Wesley Cutler has been involved with a range of different institutional services throughout his life. Placed in a group home at age 12, Wesley describes a subsequent decades-long cycle of involvement in programs and institutions, including incarceration. His experience made him reluctant to engage with people and services he saw as trying to label and diagnose him without connecting with him on a human level. But when he walked into his first meeting with CASES newSTART Case Coordinator Tonie Dreher, Wesley says something felt different.
“I walked into the CASES office,” he said, “already planning my escape route, and Tonie was there—and it was different. She was just herself. When you’ve been a client for a long time, you pick up the techniques [programs are] using on you. I get goose bumps to this day telling the story of that session, and I’ve been in treatment since I was eight years old.”
Tonie, who has her own lived experience in the criminal legal system and of achieving recovery in behavioral health treatment, implements a peer approach through which individuals with lived experience help others working toward recovery. This evidence-based approach includes providing direct support and mentorship, supporting goal setting and skill building, and modeling healthy relationships and positive community engagement. Peer Specialists also act as critical voice in program implementation, helping colleagues to understand client perspectives and have an insider’s expertise on the recovery process.
“Tonie was just different,” Wesley says of newSTART’s peer approach. “It was refreshing, it was engaging, it was intimidating. It was the unknown. It was unpredictable, unsuspecting, and it kept me coming back.”
As part of a workforce that includes clinicians, teachers, counselors, nurses, employment specialists, and many other expert staff, CASES employs Peer Specialists and other staff with lived experience, including involvement with the criminal legal system and/or engagement in mental health and/or substance use challenges. After three years engaged with newSTART services—during which he completed a certified Peer Training program—Wesley is now a member of the CASES team.
Now as a Peer Specialist himself, Wesley connects with newSTART clients and helps them address the everyday issues that can affect their journey to success. This is especially important during the pandemic, when many day-to-day needs are exacerbated by social distancing.
“The peer model is sweeping the nation. It works.
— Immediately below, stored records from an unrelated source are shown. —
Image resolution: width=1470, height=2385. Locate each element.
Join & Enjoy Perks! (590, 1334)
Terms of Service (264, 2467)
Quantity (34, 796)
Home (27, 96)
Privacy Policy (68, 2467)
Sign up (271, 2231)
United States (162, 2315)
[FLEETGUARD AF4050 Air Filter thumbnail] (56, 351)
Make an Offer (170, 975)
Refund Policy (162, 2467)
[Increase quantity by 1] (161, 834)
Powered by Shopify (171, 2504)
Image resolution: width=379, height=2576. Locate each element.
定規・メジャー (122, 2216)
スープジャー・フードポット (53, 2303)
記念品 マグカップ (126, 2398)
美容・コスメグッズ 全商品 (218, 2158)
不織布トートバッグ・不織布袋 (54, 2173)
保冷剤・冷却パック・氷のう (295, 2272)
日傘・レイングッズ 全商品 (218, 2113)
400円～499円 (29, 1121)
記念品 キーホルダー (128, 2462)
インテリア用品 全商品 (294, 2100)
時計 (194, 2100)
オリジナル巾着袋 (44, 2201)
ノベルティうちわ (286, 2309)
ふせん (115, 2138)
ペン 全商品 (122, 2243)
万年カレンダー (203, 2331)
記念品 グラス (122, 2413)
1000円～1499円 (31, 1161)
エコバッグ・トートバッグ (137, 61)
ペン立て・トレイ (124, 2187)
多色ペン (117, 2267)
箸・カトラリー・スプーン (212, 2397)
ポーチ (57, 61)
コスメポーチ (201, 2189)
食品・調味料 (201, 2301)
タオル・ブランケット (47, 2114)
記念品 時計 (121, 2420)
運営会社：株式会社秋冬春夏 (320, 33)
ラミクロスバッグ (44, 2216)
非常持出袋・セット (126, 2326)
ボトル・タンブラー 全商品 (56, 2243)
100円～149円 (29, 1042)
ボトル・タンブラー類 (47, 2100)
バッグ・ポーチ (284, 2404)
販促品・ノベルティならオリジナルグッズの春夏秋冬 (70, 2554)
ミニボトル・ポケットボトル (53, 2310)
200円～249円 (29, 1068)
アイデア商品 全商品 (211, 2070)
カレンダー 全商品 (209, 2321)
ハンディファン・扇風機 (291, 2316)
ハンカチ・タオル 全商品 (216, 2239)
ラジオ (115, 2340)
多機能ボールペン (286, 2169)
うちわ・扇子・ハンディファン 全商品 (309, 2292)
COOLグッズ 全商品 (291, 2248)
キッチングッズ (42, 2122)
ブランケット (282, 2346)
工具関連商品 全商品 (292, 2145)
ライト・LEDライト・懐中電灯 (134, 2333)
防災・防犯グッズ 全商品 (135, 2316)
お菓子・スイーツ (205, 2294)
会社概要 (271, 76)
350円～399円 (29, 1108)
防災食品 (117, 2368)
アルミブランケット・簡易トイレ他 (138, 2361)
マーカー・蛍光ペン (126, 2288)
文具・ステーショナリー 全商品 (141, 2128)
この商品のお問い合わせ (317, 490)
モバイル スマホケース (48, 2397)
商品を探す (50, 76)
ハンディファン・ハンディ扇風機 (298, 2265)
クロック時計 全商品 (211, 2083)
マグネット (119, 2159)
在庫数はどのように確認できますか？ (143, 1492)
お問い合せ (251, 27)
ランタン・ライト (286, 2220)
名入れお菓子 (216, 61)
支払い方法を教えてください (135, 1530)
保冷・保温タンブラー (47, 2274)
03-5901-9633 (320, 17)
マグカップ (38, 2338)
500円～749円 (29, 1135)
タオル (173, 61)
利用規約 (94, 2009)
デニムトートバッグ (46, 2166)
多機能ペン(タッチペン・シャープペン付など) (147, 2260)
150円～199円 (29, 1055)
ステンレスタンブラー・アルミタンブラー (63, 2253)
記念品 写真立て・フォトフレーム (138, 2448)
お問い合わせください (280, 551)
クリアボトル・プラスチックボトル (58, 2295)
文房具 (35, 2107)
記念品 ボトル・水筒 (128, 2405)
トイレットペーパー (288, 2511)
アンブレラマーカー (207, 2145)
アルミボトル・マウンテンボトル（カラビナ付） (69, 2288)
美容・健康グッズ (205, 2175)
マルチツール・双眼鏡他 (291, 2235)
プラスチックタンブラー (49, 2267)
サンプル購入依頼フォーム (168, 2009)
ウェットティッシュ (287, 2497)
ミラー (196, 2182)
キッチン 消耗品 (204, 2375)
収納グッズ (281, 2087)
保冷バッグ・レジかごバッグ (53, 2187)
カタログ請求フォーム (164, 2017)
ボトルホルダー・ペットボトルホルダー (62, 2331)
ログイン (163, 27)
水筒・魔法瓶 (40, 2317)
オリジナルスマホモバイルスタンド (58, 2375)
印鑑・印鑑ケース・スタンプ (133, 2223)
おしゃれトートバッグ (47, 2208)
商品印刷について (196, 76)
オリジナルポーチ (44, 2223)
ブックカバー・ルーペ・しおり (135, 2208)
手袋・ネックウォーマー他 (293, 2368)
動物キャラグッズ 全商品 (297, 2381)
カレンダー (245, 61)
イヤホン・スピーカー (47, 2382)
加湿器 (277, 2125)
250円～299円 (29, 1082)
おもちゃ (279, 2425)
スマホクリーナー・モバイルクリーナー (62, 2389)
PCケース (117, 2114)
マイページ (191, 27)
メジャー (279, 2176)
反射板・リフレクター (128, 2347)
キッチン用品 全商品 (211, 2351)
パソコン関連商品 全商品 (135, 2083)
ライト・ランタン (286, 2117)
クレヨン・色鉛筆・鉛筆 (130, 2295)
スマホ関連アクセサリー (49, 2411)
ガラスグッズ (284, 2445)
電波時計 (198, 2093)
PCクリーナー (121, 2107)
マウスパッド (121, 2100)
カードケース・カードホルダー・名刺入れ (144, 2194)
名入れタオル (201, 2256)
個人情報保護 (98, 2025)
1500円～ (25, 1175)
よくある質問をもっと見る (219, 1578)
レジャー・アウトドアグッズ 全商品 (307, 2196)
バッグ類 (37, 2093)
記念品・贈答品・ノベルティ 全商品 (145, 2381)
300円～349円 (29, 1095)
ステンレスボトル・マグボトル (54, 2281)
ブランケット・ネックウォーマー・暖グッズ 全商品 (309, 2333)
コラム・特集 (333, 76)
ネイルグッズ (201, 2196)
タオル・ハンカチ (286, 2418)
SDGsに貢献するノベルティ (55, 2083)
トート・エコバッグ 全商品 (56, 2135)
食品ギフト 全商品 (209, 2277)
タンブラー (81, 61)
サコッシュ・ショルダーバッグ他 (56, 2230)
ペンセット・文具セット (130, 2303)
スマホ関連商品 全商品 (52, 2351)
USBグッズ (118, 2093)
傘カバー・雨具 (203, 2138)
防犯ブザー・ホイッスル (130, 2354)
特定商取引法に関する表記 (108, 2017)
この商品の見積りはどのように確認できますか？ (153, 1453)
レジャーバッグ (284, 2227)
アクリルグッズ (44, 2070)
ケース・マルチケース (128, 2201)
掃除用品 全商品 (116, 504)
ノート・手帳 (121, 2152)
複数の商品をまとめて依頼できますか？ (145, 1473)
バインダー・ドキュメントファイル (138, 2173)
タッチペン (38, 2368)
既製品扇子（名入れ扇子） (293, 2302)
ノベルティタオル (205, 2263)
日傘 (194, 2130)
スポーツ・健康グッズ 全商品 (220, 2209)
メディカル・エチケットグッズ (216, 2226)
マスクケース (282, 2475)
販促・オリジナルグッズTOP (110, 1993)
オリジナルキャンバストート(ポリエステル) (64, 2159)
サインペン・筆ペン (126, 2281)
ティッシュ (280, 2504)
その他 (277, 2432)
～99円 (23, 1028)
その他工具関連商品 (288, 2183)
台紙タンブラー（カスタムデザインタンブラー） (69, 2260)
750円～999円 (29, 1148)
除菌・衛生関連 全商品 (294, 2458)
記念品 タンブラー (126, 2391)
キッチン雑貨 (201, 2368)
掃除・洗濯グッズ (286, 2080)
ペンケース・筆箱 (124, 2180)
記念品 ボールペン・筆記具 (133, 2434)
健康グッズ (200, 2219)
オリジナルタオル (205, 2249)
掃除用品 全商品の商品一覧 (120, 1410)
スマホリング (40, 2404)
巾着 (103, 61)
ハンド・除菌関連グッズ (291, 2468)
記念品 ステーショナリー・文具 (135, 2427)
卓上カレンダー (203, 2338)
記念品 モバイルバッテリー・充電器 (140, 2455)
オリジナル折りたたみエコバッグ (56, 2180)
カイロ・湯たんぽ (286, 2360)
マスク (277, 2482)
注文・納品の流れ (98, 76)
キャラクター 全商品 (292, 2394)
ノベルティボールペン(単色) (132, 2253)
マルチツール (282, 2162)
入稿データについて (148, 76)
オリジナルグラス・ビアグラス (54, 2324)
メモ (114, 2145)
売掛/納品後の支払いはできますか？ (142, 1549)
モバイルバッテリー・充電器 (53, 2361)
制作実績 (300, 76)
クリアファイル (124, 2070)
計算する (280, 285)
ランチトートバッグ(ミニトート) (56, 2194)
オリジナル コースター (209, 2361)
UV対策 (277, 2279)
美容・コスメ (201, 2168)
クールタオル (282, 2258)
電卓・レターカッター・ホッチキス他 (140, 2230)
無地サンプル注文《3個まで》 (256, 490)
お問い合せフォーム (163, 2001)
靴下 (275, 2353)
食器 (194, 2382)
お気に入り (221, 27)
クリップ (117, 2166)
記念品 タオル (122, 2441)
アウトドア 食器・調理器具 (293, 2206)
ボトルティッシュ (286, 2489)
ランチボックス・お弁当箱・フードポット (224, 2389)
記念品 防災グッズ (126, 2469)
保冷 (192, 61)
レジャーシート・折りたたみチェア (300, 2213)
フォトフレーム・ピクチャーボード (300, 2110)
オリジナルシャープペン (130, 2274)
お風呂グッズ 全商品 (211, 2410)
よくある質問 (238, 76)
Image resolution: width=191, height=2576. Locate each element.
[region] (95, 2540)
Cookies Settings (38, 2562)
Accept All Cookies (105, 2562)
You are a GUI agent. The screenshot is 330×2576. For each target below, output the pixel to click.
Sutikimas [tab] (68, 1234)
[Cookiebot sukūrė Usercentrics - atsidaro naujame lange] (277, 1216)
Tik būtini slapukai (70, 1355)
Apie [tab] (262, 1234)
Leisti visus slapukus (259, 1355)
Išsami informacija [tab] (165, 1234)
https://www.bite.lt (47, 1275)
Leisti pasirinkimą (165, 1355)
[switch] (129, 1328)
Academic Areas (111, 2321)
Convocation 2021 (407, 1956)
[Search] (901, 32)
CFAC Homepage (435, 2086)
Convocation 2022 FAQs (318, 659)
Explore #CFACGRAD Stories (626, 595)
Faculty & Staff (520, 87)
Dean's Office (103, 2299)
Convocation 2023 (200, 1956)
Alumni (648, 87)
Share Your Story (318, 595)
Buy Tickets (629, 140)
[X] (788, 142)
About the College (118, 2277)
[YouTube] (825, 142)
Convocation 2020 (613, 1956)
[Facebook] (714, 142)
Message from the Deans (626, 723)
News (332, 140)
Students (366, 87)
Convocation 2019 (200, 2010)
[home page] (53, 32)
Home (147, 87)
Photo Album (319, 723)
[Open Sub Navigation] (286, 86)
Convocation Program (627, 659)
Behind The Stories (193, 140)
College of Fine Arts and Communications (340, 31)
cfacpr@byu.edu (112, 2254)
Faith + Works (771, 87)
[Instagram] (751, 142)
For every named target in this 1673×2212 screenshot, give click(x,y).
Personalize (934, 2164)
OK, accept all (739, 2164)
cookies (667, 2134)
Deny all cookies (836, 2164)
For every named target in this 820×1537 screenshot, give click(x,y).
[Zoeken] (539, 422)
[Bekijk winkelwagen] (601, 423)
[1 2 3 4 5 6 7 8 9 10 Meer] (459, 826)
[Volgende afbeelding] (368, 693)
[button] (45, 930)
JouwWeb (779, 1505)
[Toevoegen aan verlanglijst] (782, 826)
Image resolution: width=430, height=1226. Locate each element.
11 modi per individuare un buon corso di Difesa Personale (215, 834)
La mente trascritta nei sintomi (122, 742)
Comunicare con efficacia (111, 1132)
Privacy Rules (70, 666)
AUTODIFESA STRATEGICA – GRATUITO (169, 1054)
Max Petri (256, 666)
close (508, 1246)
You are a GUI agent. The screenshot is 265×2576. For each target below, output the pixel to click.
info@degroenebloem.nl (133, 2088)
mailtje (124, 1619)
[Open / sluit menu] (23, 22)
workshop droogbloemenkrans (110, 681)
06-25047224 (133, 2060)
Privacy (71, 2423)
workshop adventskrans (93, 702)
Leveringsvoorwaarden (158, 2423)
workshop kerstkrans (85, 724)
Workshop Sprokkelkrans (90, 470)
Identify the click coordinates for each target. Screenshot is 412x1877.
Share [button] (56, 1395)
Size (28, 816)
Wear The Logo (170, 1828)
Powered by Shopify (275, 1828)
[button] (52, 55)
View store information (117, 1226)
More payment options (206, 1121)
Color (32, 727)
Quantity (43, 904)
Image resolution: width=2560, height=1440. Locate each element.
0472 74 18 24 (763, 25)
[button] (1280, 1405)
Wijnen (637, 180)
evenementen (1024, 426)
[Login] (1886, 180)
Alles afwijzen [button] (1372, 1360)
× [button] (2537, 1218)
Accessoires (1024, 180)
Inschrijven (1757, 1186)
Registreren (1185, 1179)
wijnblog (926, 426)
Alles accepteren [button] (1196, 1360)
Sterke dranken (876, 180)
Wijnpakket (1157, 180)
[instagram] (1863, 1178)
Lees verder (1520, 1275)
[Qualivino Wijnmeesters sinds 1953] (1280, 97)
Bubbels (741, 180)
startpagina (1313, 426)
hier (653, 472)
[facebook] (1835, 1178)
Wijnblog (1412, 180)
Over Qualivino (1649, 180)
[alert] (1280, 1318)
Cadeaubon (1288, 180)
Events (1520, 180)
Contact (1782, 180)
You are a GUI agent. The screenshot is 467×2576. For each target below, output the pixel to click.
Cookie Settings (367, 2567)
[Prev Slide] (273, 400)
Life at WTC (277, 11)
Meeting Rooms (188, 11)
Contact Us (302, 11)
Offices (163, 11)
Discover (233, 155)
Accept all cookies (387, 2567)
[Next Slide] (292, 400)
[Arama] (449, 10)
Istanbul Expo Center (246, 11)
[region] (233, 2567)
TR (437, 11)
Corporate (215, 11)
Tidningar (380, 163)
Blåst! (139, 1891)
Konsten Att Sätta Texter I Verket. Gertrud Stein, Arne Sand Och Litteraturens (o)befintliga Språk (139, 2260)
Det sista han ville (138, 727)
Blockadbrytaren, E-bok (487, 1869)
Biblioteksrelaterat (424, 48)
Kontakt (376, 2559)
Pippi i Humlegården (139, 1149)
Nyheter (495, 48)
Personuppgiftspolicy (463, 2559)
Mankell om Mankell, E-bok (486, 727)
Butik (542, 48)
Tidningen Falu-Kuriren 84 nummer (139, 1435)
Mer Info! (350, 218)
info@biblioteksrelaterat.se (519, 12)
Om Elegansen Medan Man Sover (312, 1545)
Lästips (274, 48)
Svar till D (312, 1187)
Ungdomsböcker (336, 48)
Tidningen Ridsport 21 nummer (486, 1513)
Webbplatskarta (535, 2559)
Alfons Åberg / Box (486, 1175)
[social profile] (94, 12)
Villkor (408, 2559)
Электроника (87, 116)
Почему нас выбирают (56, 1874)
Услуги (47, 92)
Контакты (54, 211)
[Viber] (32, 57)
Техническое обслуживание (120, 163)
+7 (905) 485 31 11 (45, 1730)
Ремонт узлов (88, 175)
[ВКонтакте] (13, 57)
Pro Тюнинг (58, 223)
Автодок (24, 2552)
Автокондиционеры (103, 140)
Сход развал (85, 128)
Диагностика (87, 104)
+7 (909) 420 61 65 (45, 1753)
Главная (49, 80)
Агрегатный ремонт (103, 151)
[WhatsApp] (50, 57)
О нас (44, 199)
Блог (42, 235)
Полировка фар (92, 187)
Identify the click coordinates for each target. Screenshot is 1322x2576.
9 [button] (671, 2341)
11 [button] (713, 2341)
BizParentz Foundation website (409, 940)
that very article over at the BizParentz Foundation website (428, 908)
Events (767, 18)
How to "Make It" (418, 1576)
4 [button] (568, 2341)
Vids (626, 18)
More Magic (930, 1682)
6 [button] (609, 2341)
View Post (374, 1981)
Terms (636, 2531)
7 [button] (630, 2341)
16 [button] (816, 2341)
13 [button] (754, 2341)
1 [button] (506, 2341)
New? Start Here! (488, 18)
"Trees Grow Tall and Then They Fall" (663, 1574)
I wouldn’t be sitting here if it didn’t,” Wesley said. “I’m not saying the clinical perspective doesn’t work. What I am saying is that if I’d met a peer sooner, maybe a clinician would’ve struck home with me sooner.”
Through his engagement in newSTART and now as a Peer Specialist, he says he’s come to discover that helping others deal with their needs is how he can continue to work on his.
“For some people, it’s so much easier to use metaphors to get them to understand something that they’ve been told forever without really understanding,” he says. “Imagine a tree. It’s big, full of leaves. It’s pretty. But then a storm comes by, and the branches looks like they were twisted. They’re still alive and hanging on, but they look like someone tried to twist them off. That’s how I see the issues people have. These issues can’t go away, they’re still a part of the person.”
From his own experience, Wesley knows how hard it might be to deal with those branches.
“A client can have a lot of these twisted branches. When the smoke clears, it’s not that bad—it’s life,” he said. “But because I myself have twisted branches, I get something out of engaging with them. I’m able to help them reframe the situation while reframing mine.”